Un oltraggio a un carabiniere, pronunciato - senza accorgersene - proprio di fronte alla persona di cui aveva fatto nome e cognome, è costato la condanna a nove mesi a un 43enne di Clavesana. L’uomo, titolare di un bar, si era indispettito per un controllo sui greenpass effettuato da una pattuglia dell’Arma nel febbraio 2022.
Il barista sosteneva che il locale fosse già chiuso e perciò non più accessibile alla clientela. All’interno, secondo le testimonianze, si trovavano solo lui e due amici intenti a mangiare una pizza. A fronte dell’insistenza dei militari nel chiedere i certificati e delle proteste dei presenti, gli animi si erano surriscaldati e P.F., più tardi denunciato, aveva pronunciato queste parole: “Perché non andate a controllare il carabiniere [omissis]? Compra la droga dal marocchino di Dogliani”. Questo, almeno, è quanto sostiene di aver udito il carabiniere menzionato, che ha in seguito sporto denuncia: “Per via della mascherina, P.F. non si era accorto che il carabiniere davanti a lui ero proprio io” ha spiegato.
Nemmeno l’improvvisa rivelazione avrebbe indotto il barista a desistere: “Quando mi sono abbassato la mascherina mi ha detto ‘perché non andiamo a fare il test antidroga?’”. L’astio nei suoi confronti, sempre secondo la versione del militare, trarrebbe origine da un controllo di un paio d’anni precedente e da presunte violenze che l’uomo affermava di aver subito da parte del carabiniere. Circostanza negata da quest’ultimo. Il pubblico ministero Davide Fontana, all’esito dell’istruttoria, ha chiesto per l’imputato la condanna a cinque mesi: “I carabinieri sono entrati perché il locale era ancora aperto” ha sostenuto il rappresentante della Procura, rigettando quindi l’ipotesi difensiva. Rilevante, a giudizio dell’accusa, il fatto che il 43enne avesse “rincarato la dose” anche dopo aver riconosciuto la persona che aveva davanti: “Anche un teste di difesa dice di aver sentito le accuse. È stato leso il decoro di un militare che compiva un atto d’ufficio, perché la richiesta del greenpass in quel periodo rientrava tra i poteri dei pubblici ufficiali”.

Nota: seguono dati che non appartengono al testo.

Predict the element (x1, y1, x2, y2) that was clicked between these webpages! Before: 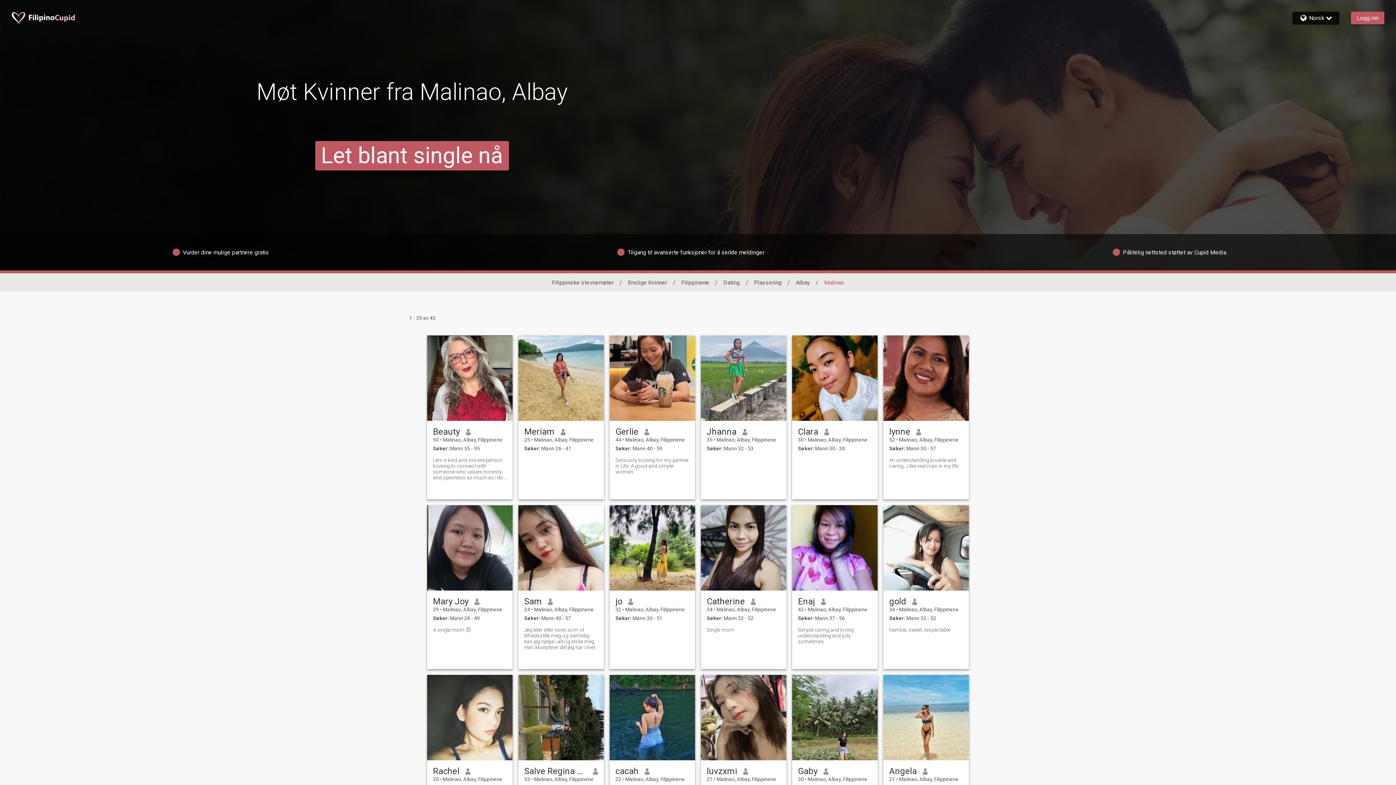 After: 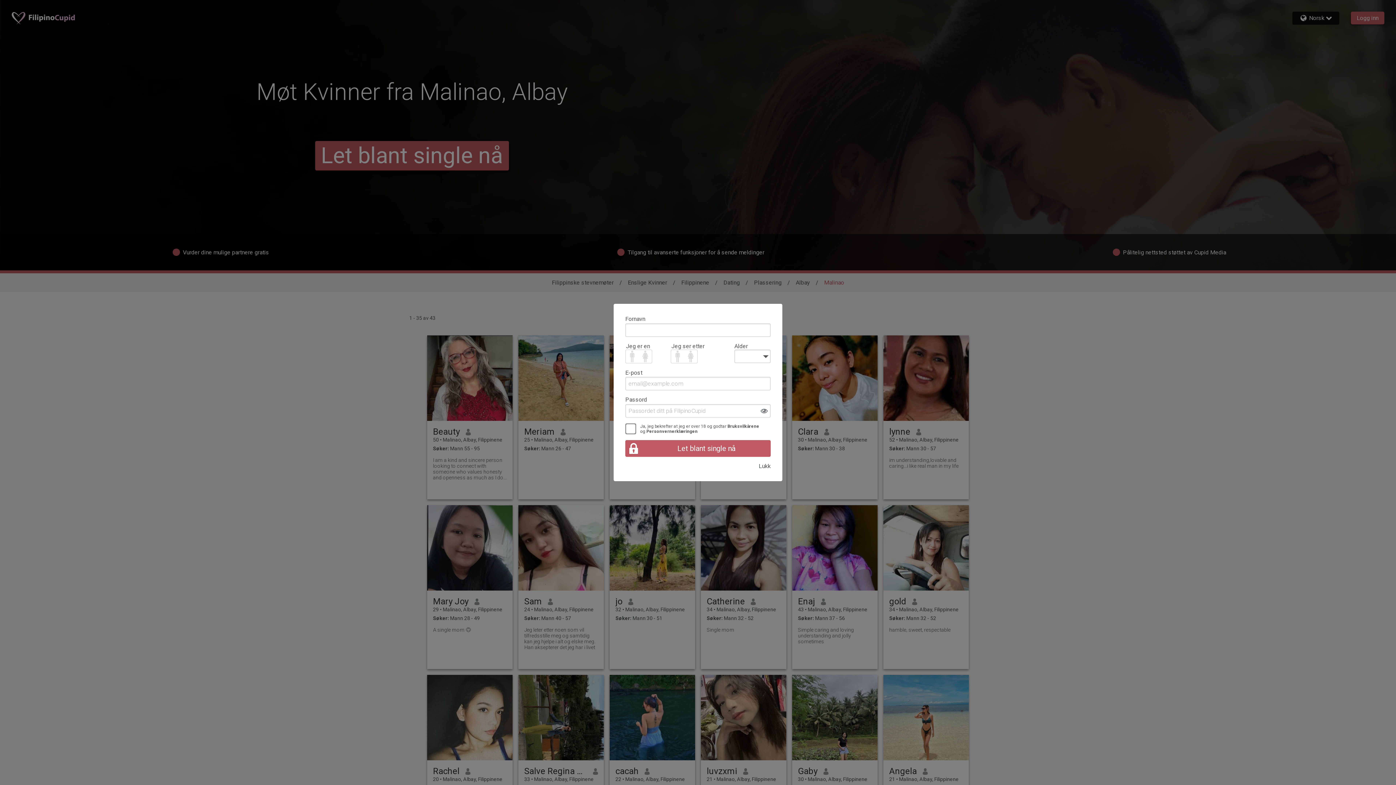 Action: bbox: (701, 675, 786, 760)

La difesa, rappresentata dall’avvocato Nadia Gallo, aveva chiesto per contro l’assoluzione, alla luce del fatto che quel controllo sarebbe stato effettuato non durante l’attività commerciale ma nel momento in cui si teneva “una cena tra amici in una dimora privata”. Al di là delle dichiarazioni, ha affermato il difensore, “c’è assoluta certezza che nel momento in cui i carabinieri sono entrati il locale era chiuso. Il dato oggettivo è l’orario di chiusura della cassa”. Sarebbe quindi venuto meno “il presupposto per la sussistenza di questa fattispecie di reato, cioè che i fatti avvengano in luogo pubblico o aperto al pubblico”. A infastidire i presenti sarebbe stato il passaggio dalla richiesta di greenpass “a un controllo definito ‘antidroga’, con modalità che avrebbero in effetti innervosito e spaventato chiunque. È emerso che sia i due ospiti che l’imputato non condividessero questo modo di procedere e comunque si sono mostrati disponibili”.
Il giudice Elisabetta Meinardi, ritenendo invece provata la commissione del reato, ha condannato l’imputato a una pena di nove mesi.